Experimental studies have shown that repetitive trans-spinal magnetic stimulation (TsMS) decreases demyelination and enables recovery after spinal cord injury (SCI). However, the usefulness of TsMS in humans with SCI remains unclear. Therefore, the main objective of this study is to evaluate the effects of TsMS combined with kinesiotherapy on SCI symptoms. We describe a protocol treatment with TsMS and kinesiotherapy in a patient with SCI due to neuromyelitis optica (NMO)-associated transverse myelitis.

Case presentation

A 23-year-old white male with NMO spectrum disorders started symptoms in 2014 and included lumbar pain evolving into a mild loss of strength and sensitivity in both lower limbs. Five months later, the symptoms improved spontaneously, and there were no sensorimotor deficits. Two years later, in 2016, the symptoms recurred with a total loss of strength and sensitivity in both lower limbs. Initially, physiotherapy was provided in 15 sessions with goals of motor-sensory recovery and improving balance and functional mobility. Subsequently, TsMS (10 Hz, 600 pulses, 20-seconds inter-trains interval, at 90% of resting motor threshold of the paravertebral muscle) was applied at the 10th thoracic vertebral spinous process before physiotherapy in 12 sessions. Outcomes were assessed at three time points: prior to physiotherapy alone (T-1), before the first session of TsMS combined with kinesiotherapy (T0), and after 12 sessions of TsMS combined with kinesiotherapy (T1). The patient showed a 25% improvement in walking independence, a 125% improvement in balance, and an 18.8% improvement in functional mobility. The Patient Global Impression of Change Scale assessed the patient’s global impression of change as ‘much improved’.

Conclusion

TsMS combined with kinesiotherapy may safely and effectively improve balance, walking independence, and functional mobility of patients with SCI due to NMO-associated transverse myelitis.

Peer Review reports

Introduction

Neuromyelitis optica (NMO) is an autoimmune astrocytopathic disease of the central nervous system with a predilection for the spinal cord and optic nerves and may cause transverse myelitis and optic neuritis, respectively, if these regions are affected [47, 49]. The symptoms associated with transverse myelitis are similar to those of spinal cord injury (SCI), including sensorimotor symptoms, pain, cardiovascular symptoms, and symptoms of bladder, bowel, and sexual dysfunction [22].

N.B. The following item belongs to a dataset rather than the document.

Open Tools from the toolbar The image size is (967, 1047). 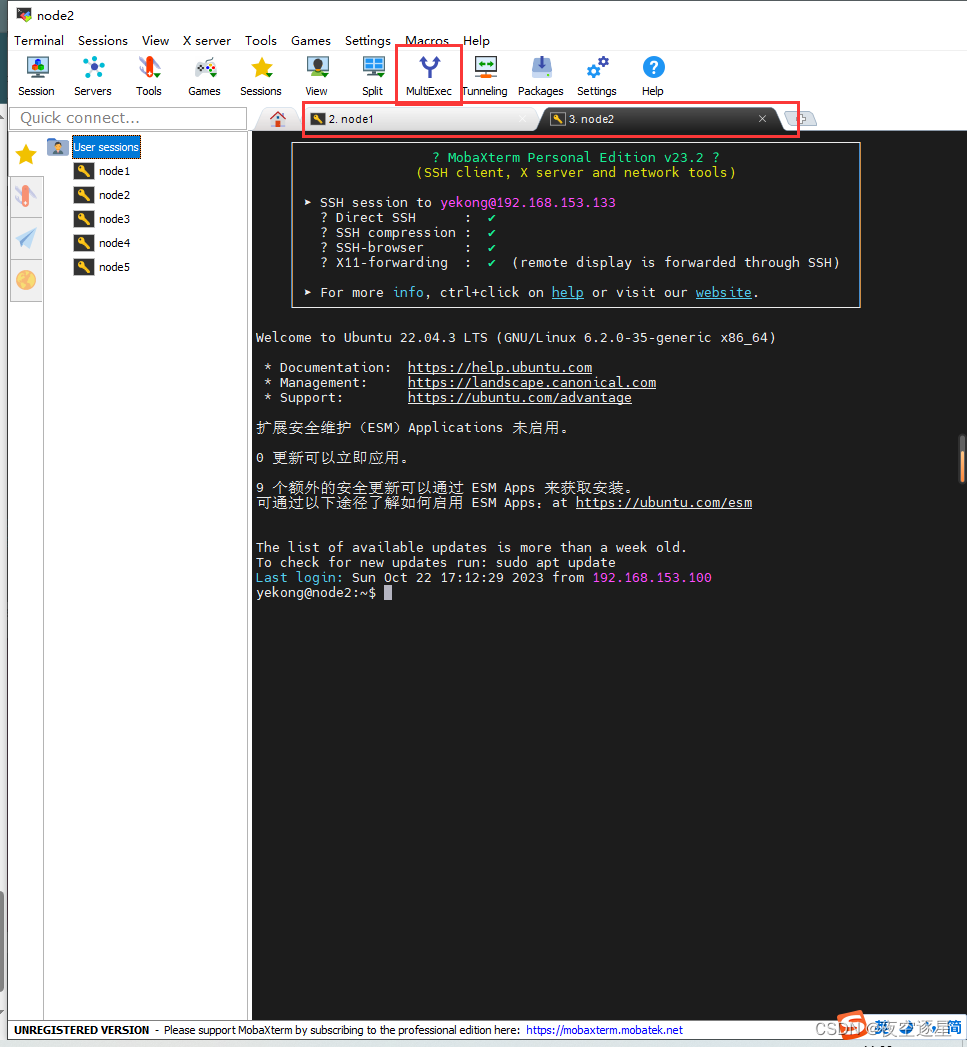point(148,72)
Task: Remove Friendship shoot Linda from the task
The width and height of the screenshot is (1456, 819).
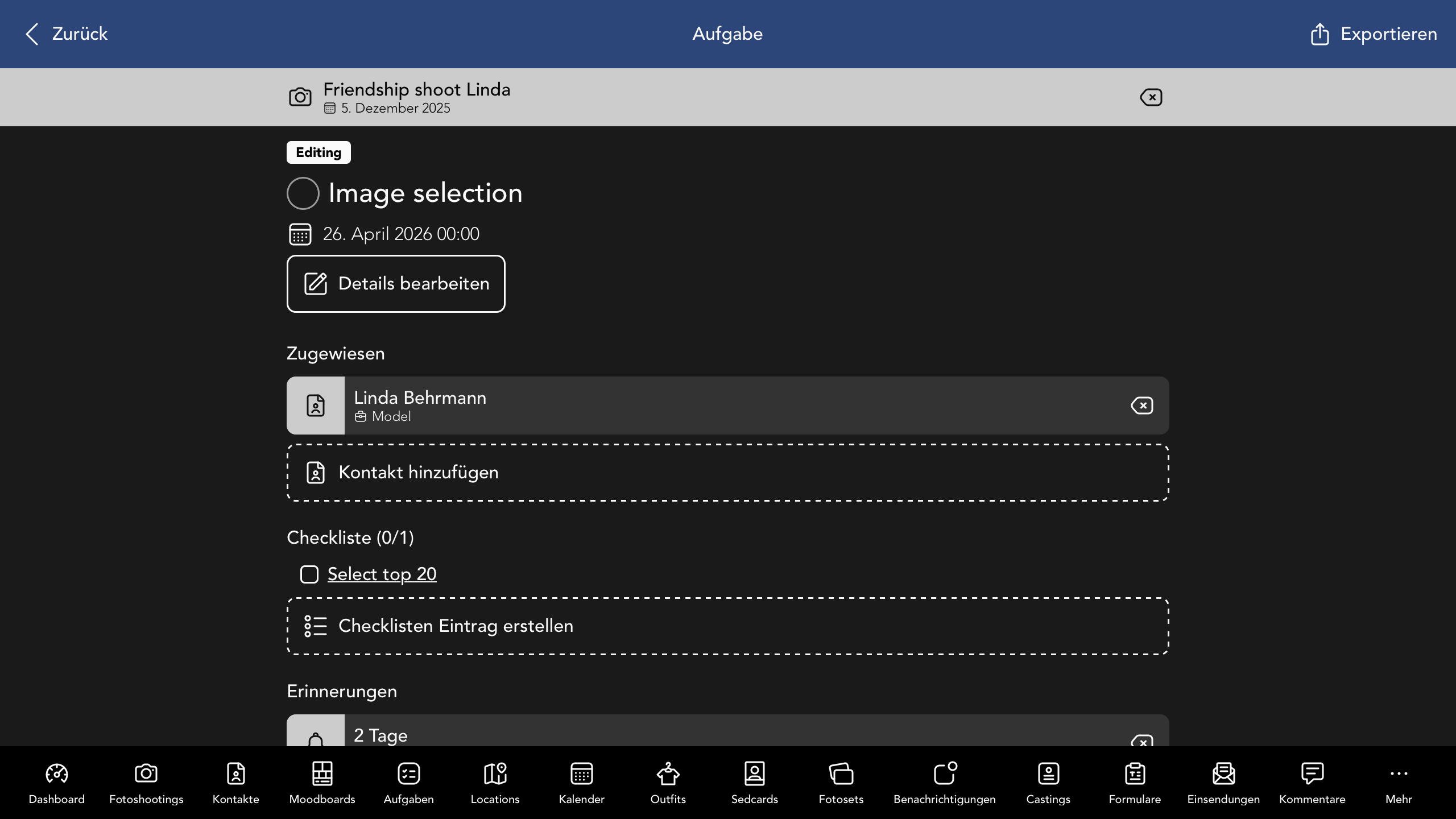Action: (1151, 97)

Regarding recovery from NMO-associated transverse myelitis, physiotherapy does not seem to result in the deterioration of symptoms in most patients [38]; however, few cases with poor functional recovery have been reported [43, 45]. Despite the proposal of a variety of treatment approaches, such as surgery, physiotherapy, and cell-based therapy, either individually or in combination, their limited efficacy in fully restoring functionality for many patients underscores the need for exploring innovative interventions [12, 15]. Non-invasive brain stimulation (NIBS) is a promising tool for altering cortical and spinal excitability safely and painlessly [42]. Experimental studies in mice with SCI have shown a reduction in demyelination and axonal and walking recovery after trans-spinal magnetic stimulation (TsMS) [8, 31].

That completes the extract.